Work out how many lines of the records hold the string "Identify", and reply with that number alone.
━━━ SOURCE MATERIAL ━━━
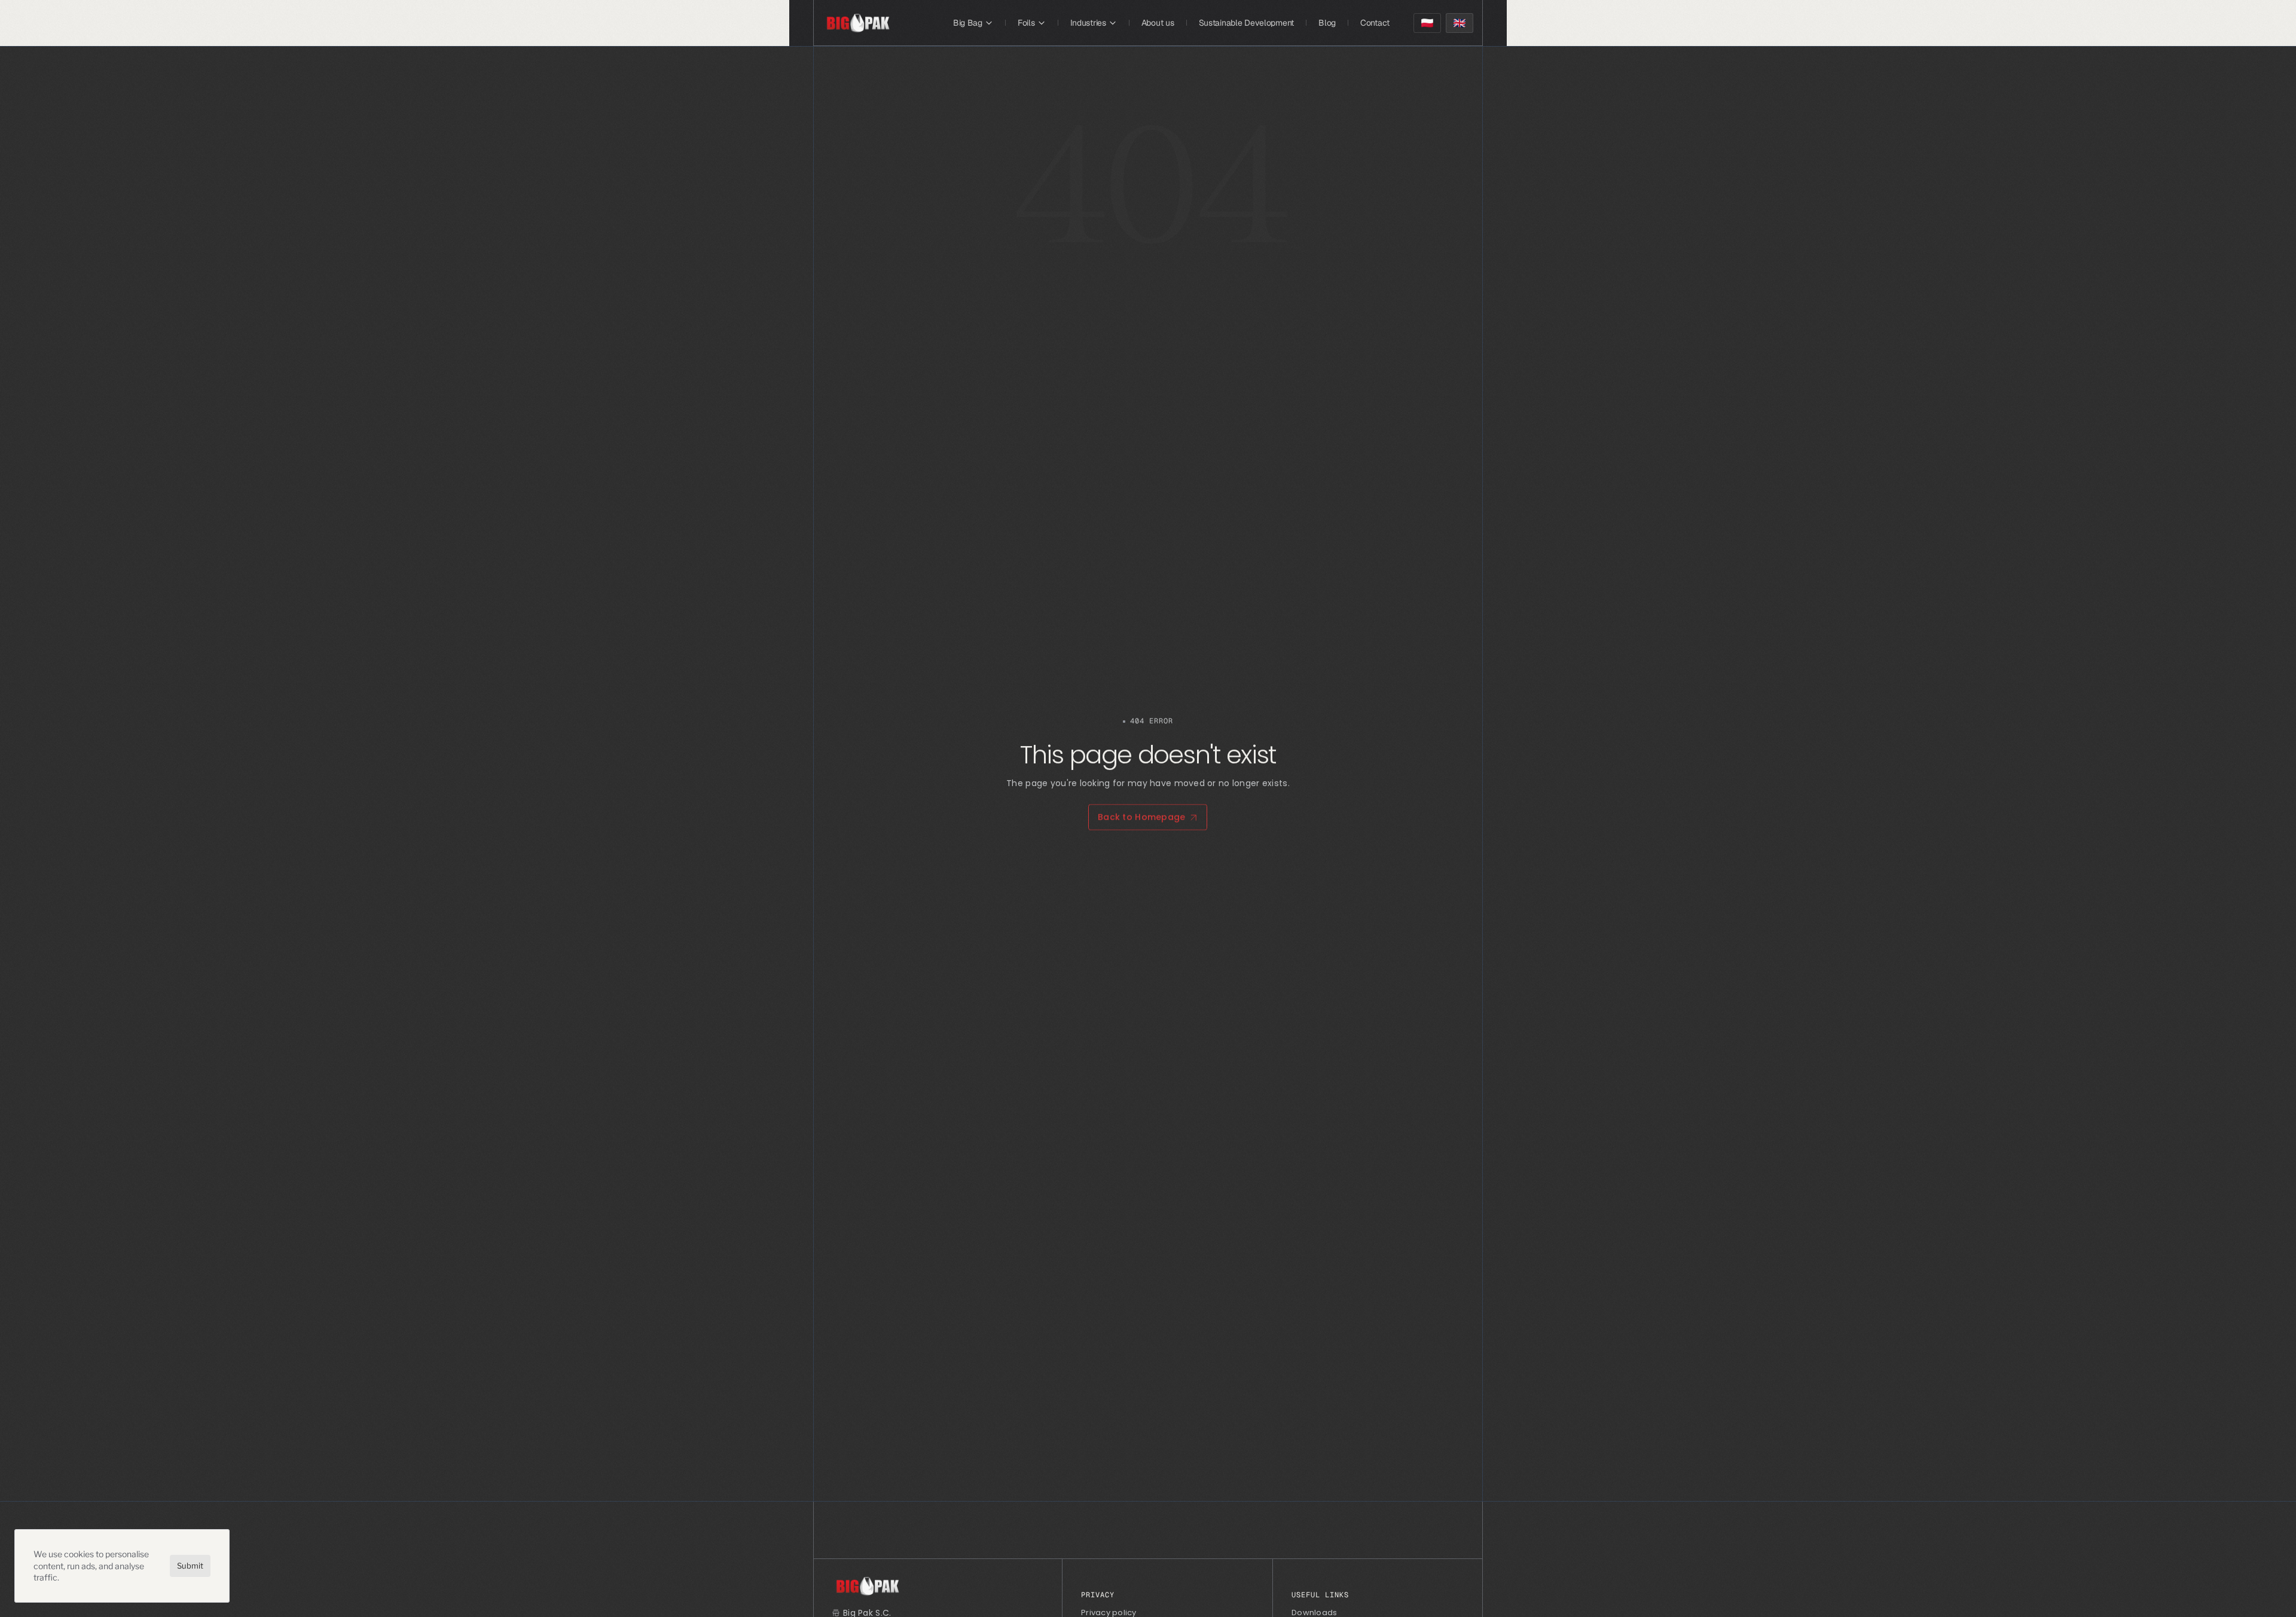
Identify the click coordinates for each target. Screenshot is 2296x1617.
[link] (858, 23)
━━━
━━━ SOURCE MATERIAL ━━━
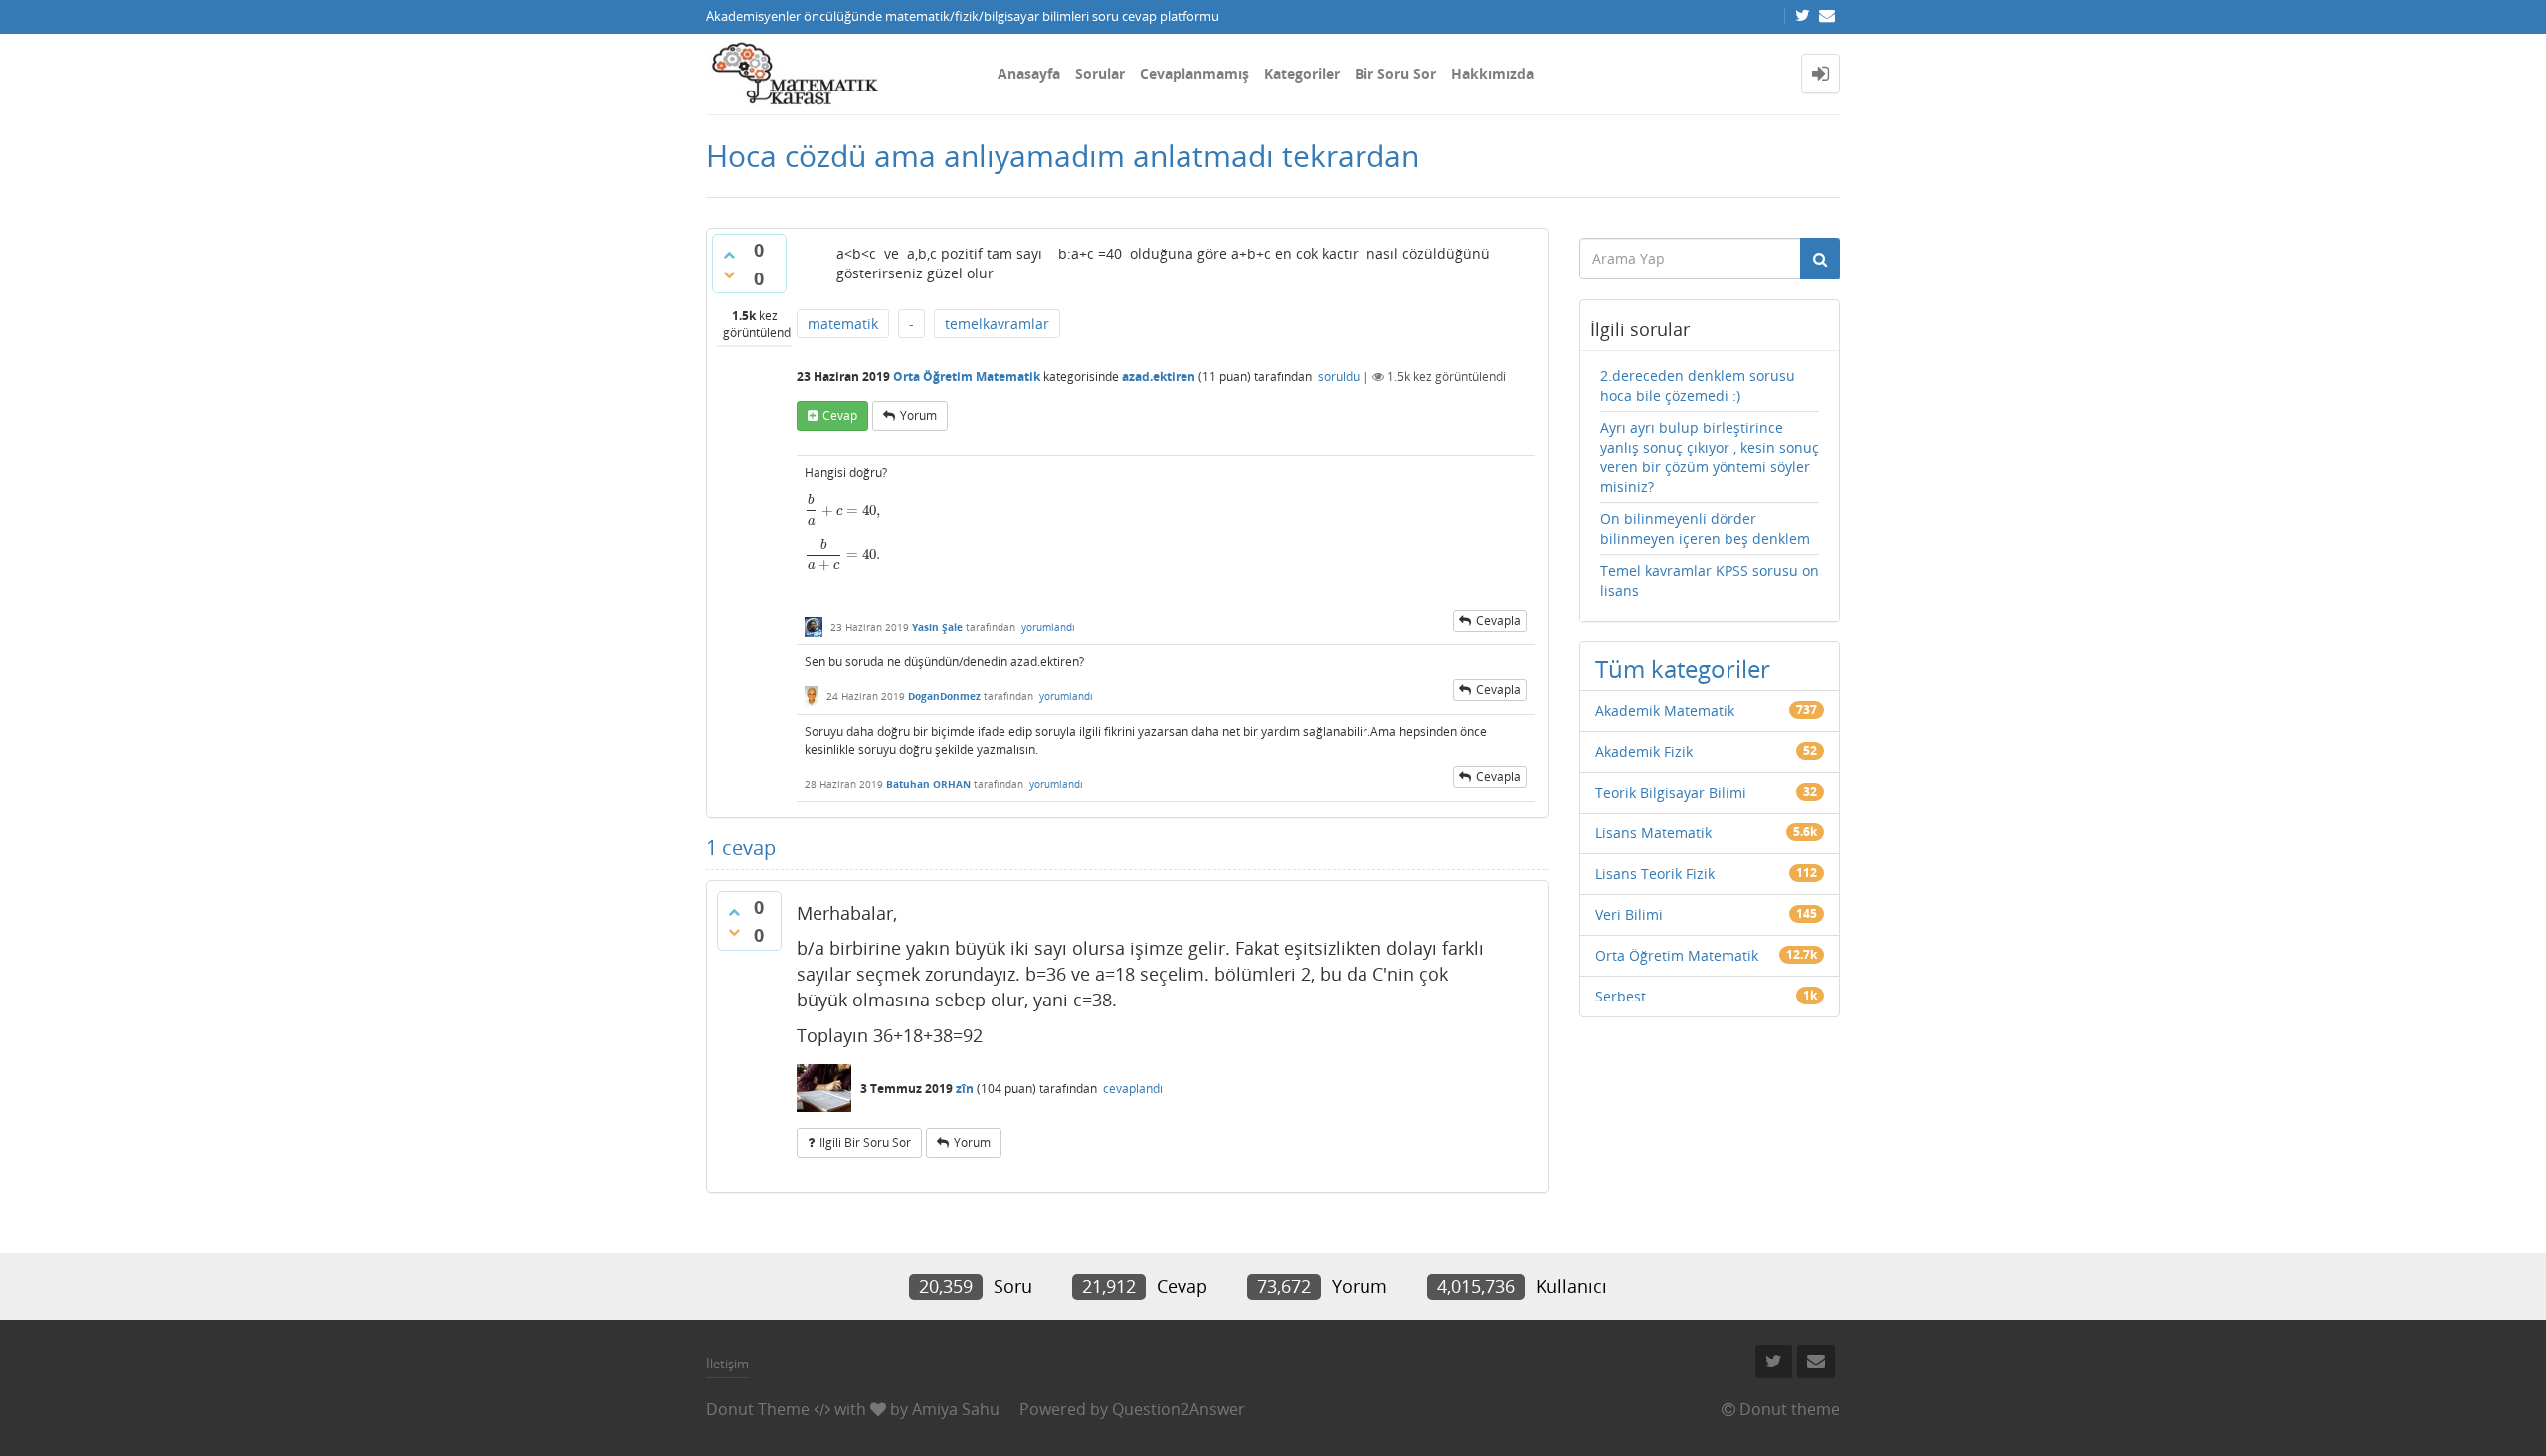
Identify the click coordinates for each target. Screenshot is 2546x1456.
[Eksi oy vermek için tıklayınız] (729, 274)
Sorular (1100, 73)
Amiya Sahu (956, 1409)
━━━
> _ANSWER_: 2